A Journal of the Plague Year 2020–chapter 89

Will I be permitted?

Monday and Tuesday, June 8 and 9

To get rid of refuse at the town dump, you must have a permit prominently displayed on your car. On the East Hampton Town website, it says the old permits remain good “until further notice.” But this morning, when I went to the dump, I was told by a staffer at the gatehouse that this was inaccurate. I must apply for a new permit—mine would be expiring on June 15. 

This can only be done by mail, since all Town offices are closed due to the COVID-19 lockdown. You must fill out an application, send a check for the required fee, and include a copy of the relevant documents demonstrating that you are indeed a resident of the Town.

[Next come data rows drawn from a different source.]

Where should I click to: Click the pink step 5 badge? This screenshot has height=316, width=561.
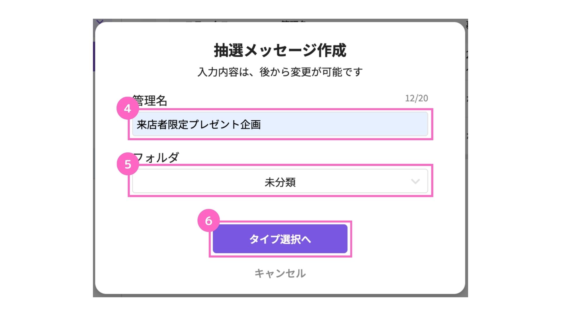pyautogui.click(x=128, y=164)
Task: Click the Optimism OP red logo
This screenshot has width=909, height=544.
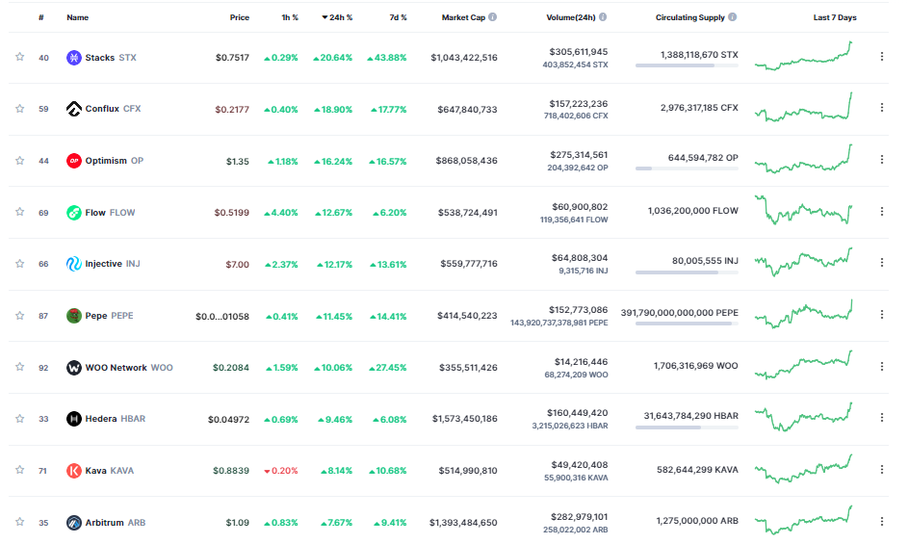Action: click(74, 161)
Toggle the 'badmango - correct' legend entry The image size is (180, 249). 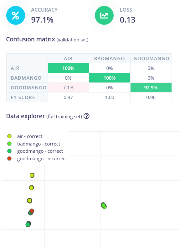[x=33, y=144]
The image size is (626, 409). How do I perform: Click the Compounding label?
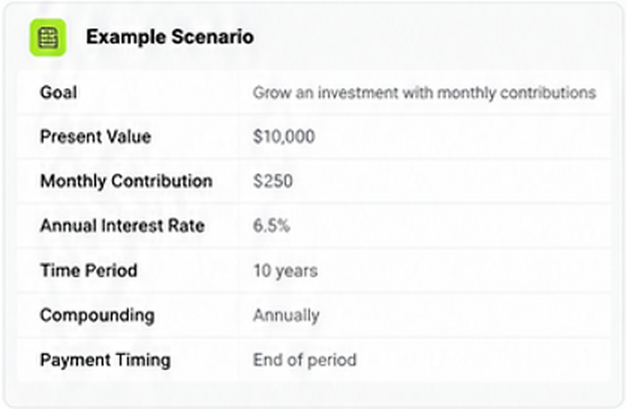[97, 315]
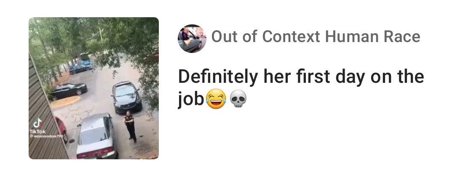Open the Out of Context Human Race page name
The height and width of the screenshot is (195, 455).
tap(316, 37)
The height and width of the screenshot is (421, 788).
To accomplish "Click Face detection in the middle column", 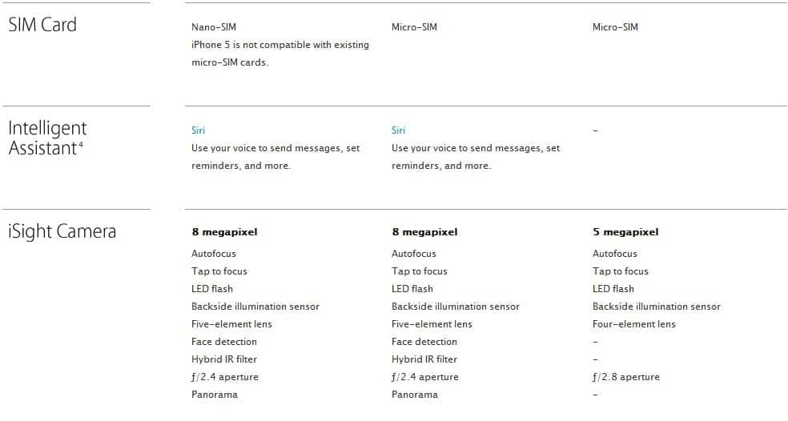I will click(x=424, y=342).
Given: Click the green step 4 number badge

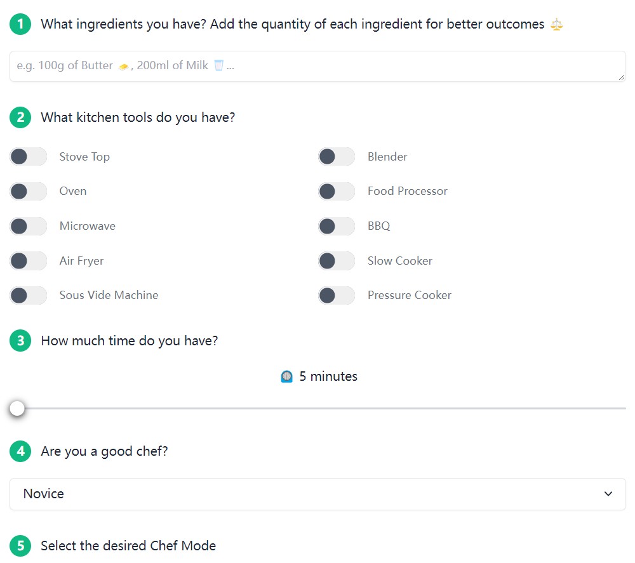Looking at the screenshot, I should [20, 451].
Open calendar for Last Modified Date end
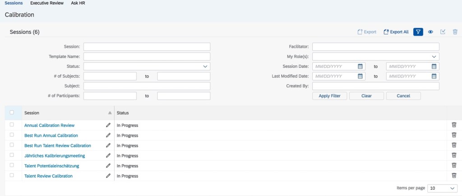Viewport: 462px width, 196px height. pos(434,76)
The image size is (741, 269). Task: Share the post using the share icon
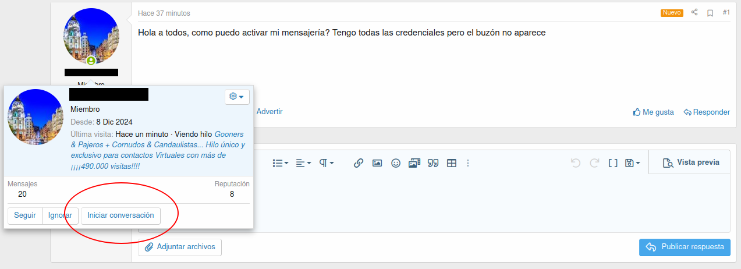[x=694, y=13]
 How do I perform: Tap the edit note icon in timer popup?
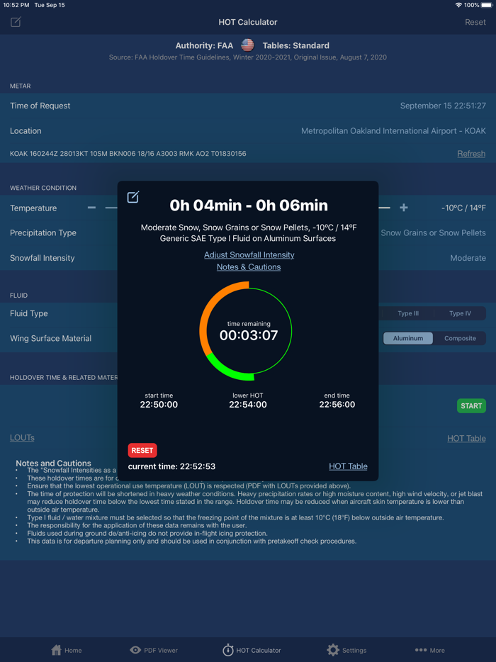[133, 197]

There’s the rub: The required document is a copy of your auto’s state registration, showing a local address. But where to get a photocopy made, since many businesses remain closed? I spent the morning in a fury at this assinine requirement as I searched around for a copier—and that meant going out more in public than I have for many weeks. There was no copy machine at the post office, nor at the nearby CVS drugstore, although someone there said she thought there was a place on Newtown Lane near the Stop & Shop supermarket. I tried a computer fix-it place, and they said to try the UPS store down the street. Success! And after only four once-discouraged conversations.

Got the xerox copy, swung by the Chase Bank ATM to get some much-needed cash, then back to the P.O. to mail in the recycling-center form. Oh, and while at CVS I snagged some TOILET PAPER!!!

The center of East Hampton appeared about as busy as any other weekday woud be in any other month of June. Many stores remain closed, but there were plenty of cars in the main parking lot and apparently lots of business going on. At the post office and UPS, there were lines of people—most wearing masks, many waiting to mail large packages. Stuff they had bought online and were now returning, perhaps?

I did all this while wearing my snazzy tartan face mask and lavender rubber gloves, beneath a coif befitting a cast member from the musical Hair. Except there were no gray mop tops in the ‘60s love-rock song fest.  No geezers allowed in the Age of Aquarius.

Will there be anyone at the town clerk’s office to receive my letter and mail me the dump sticker? Only time will tell, but I doubt that this drama will be concluded by the 15th.

Tonight: London broil, marinated in red wine, garlic, and olive oil, plus baked potatoes with sour cream, and green salad with avocado. Sounds artery-clogging and all-American for sure.

Entertainment: Polish alt-history thriller 1983.